DIRECTIONS:
Skip the images and repeat every entry word for word.

--- GIVEN INFORMATION Enclosed Below ---

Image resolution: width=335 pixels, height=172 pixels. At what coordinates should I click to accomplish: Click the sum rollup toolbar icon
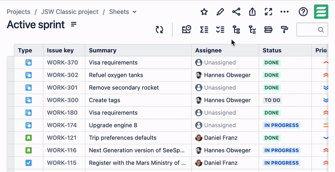tap(204, 29)
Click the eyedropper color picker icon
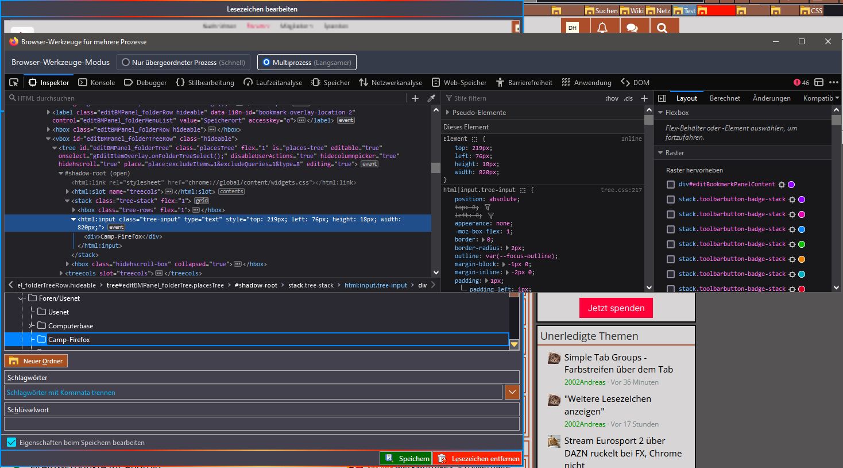This screenshot has height=468, width=843. pyautogui.click(x=431, y=98)
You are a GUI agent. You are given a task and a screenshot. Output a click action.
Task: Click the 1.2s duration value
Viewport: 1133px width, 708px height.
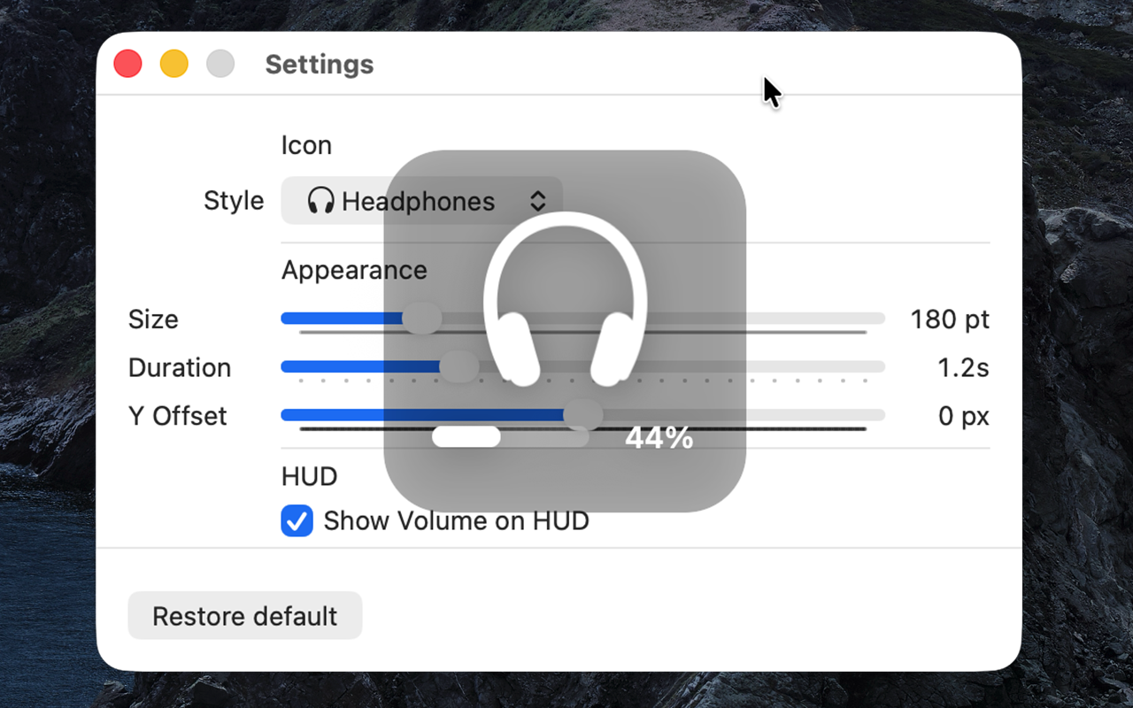coord(963,367)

--- End of Enclosed GIVEN INFORMATION ---

ANSWER TO THIS PROBLEM:
Image resolution: width=335 pixels, height=172 pixels. At what coordinates should I click to accomplish: Click the sum rollup toolbar icon
tap(204, 29)
Click the eyedropper color picker icon
This screenshot has height=468, width=843. pyautogui.click(x=431, y=98)
You are a GUI agent. You are given a task and a screenshot. Output a click action.
Task: Click the 1.2s duration value
Viewport: 1133px width, 708px height.
coord(963,367)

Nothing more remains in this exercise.